I am pretty sure that I have made my decision. No mule, unfortunately. I would rather wait until I am done with school, and have the time and place to keep it. Mules are something I will have one day, that is definite, but waiting seems to be the better option. I would rather put all of my time and energy into Skipper and have him come with me. I know I would regret selling a mule if I had one, but knowing they aren't sitting around for years while I am at school would make me feel 100% better. Plus I could get a nicer car with the $800+/- we were going to spend on mule. Maybe even one with electronic windows!(I don't have very high hopes haha)

This thread went off on a crazy tangent lol. But at least I learned a lot about mule halters and mule saddle trees


----------



## smrobs

:clap: Good for you, taking the mature and responsible route and actually thinking things through before going out and buying one:clap:.

There will always be time for a mule later on .

As for your other questions, I've always used browband bridles, so I'm not sure if they are any easier or harder to use than other styles. I'm sure that the snap-on crown would make it a lot easier though.

I am currently using a britchin on the little mule I'm riding. He is more flat backed than average mules so my saddle fits even worse :?. 

You really need to have a particular ring on your saddle if you plan to use a crupper. They are the shaped things that stay right up at the dock of the tail and they generally have a straight strap to attach to the ring in the middle of the back of the saddle









Since mine doesn't have that, I have to use a britchin. It's not the best britchin in the world because I kind of threw it together from old scrap leather, but it works. I really need to get better pictures before I send him home LOL.


----------



## Foxtail Ranch

SMRobs, that is one gorgeous mule! Lucky dog!
_Posted via Mobile Device_


----------



## cowgirl4753

Gorgeous mule!!
_Posted via Mobile Device_


----------



## smrobs

Thanks, he's a pretty nice mule...most of the time.

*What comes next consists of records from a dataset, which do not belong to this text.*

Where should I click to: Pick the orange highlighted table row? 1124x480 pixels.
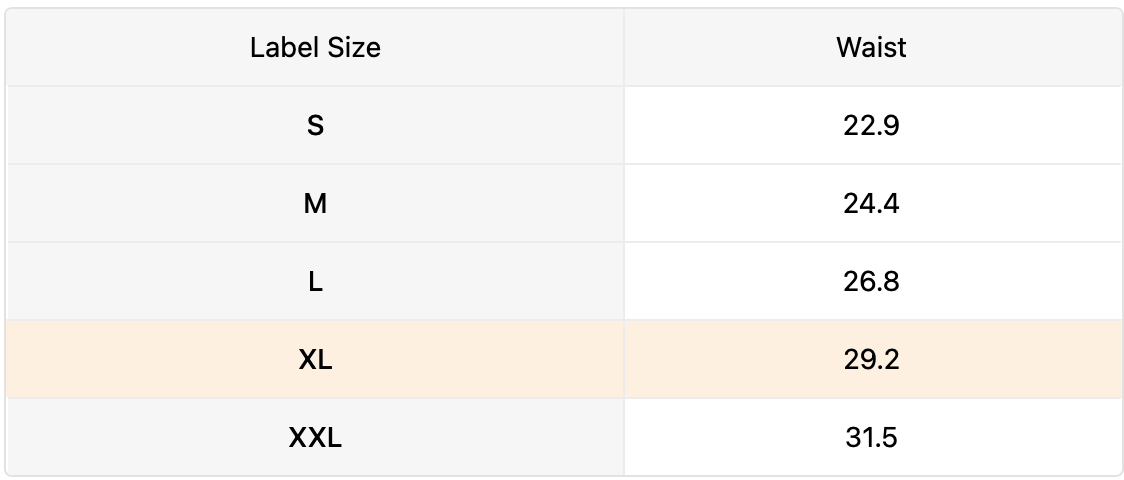point(562,360)
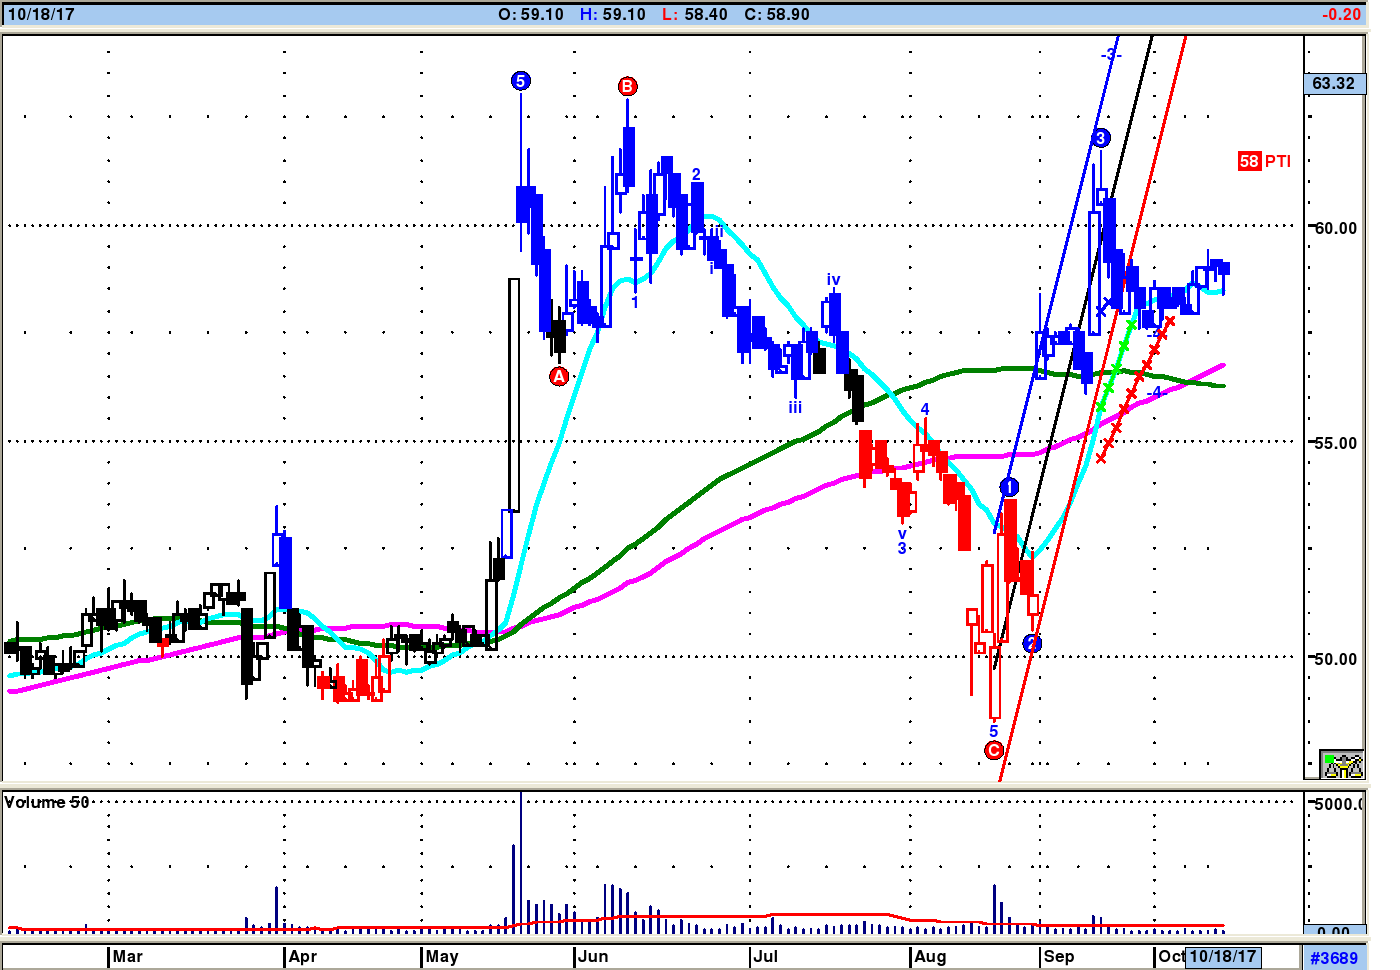Select the red circled B wave marker
The width and height of the screenshot is (1400, 970).
627,86
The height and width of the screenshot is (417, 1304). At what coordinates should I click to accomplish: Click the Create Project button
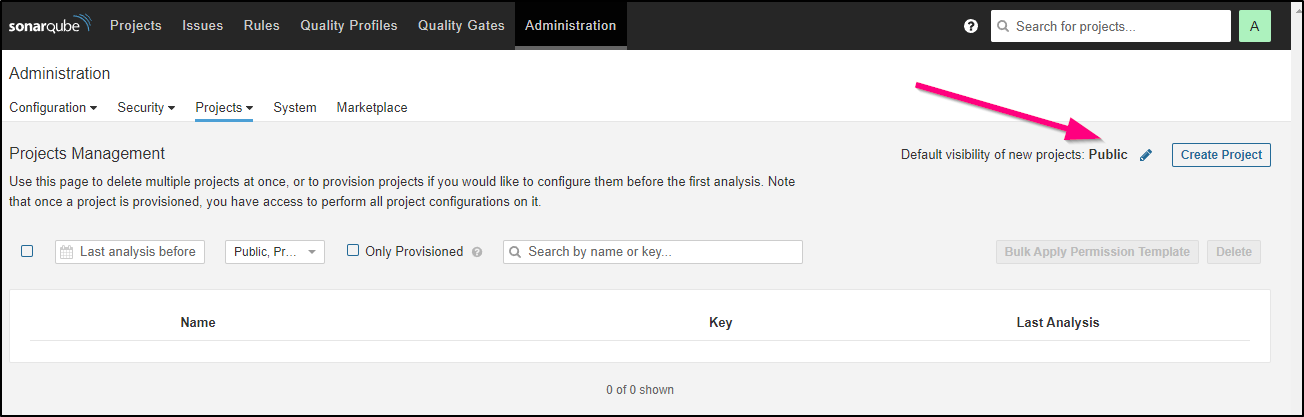[1221, 155]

I don't feel so lucky though, when his momma's cutting horse reflexes come out and he does the "OMG!suckback'n'spin" thing LOL.

I can't complain much though, he's doing exceptionally well for not even having 30 days training yet.


----------



## Haileyyy

smrobs, your mule is such a cutie! And I love your saddle pad 

My saddle does have that ring needed for a crupper, actually. I don't know how well britchin would do on my saddle because the second d-ring is dropped down and angled as my saddle has 3/4 rigging. I guess if I had to use britchin I would just make the straps longer to reach the ring? 

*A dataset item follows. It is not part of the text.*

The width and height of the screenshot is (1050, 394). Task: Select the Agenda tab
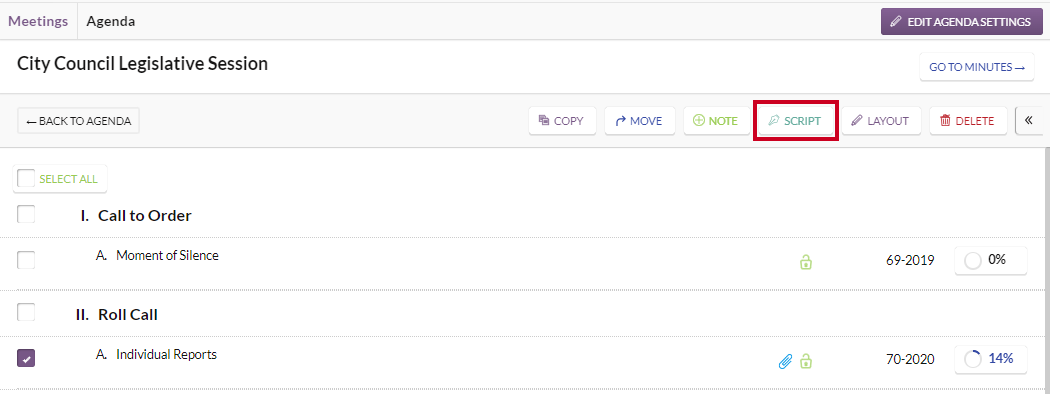[110, 21]
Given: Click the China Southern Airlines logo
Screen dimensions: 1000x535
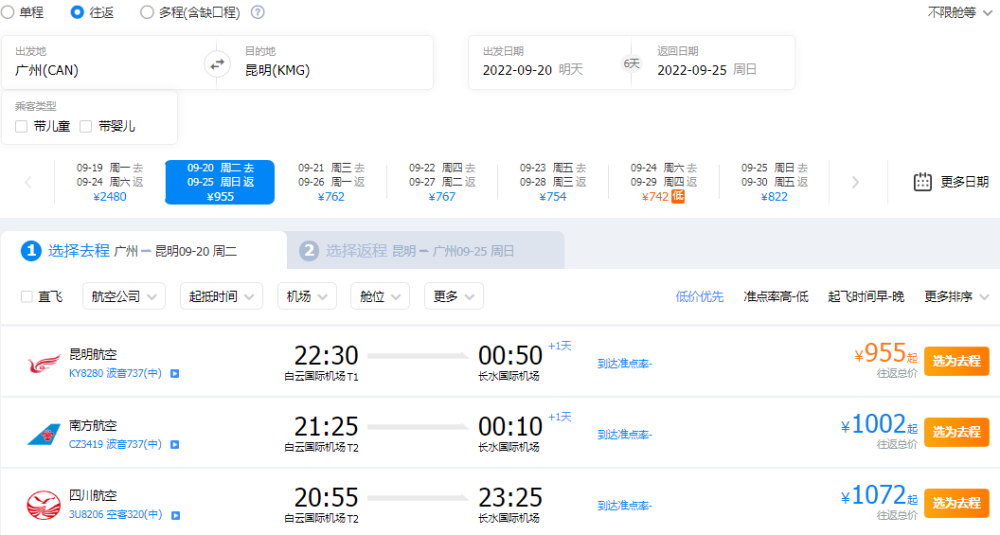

Thank you so much for all of your help! You seem to be a horse encyclopedia lol!


----------



## smrobs

Thank you . Yeah, you'd likely have to go with the crupper, not that there is really that much difference between the 2. They both function the exact same way.

I'm happy to help any way that I can, I am a long way from an encyclopedia, but I have a wider range of experience than most :wink:.


----------



## luvlongears

When I bridle my mules, I always loosen the headstall at least by one hole, and I push the ear forward so that the headstall goes over the tip of the ear first, that way the ears don't get pinched. Mostly a crupper is for english riding and a britchen is for western. At least that is how it is out here in California. 

*SMROBS*, I noticed your britchen straps both go up to the same ring on your saddle. I was curious why you do them like that? The bottom most strap should run along the side of the belly, go under the back cinch and buckle to the cinch rings on both ends of the front cinch. Then there can be straps going to a ring in the back of the saddle, and or the dee rings of the rear cinch. It looks like if you got on a pretty steep hill going down, your britchen would not stay put, and that could be a pretty hair raising experience if it were to slide up and get under your mules tail going down hill!! Very nice looking mule by the way....


----------



## luvlongears

Here is pics of my mules..we have 4 of them....


----------



## Haileyyy

luvlongears, I love your mules! Must be pretty cool to bring them to the beach!

Seeing all of these awesome mules makes me want one even more, waiting upwards of six years is going to be tough. Maybe the wait will make things better when I finally get a mule?


----------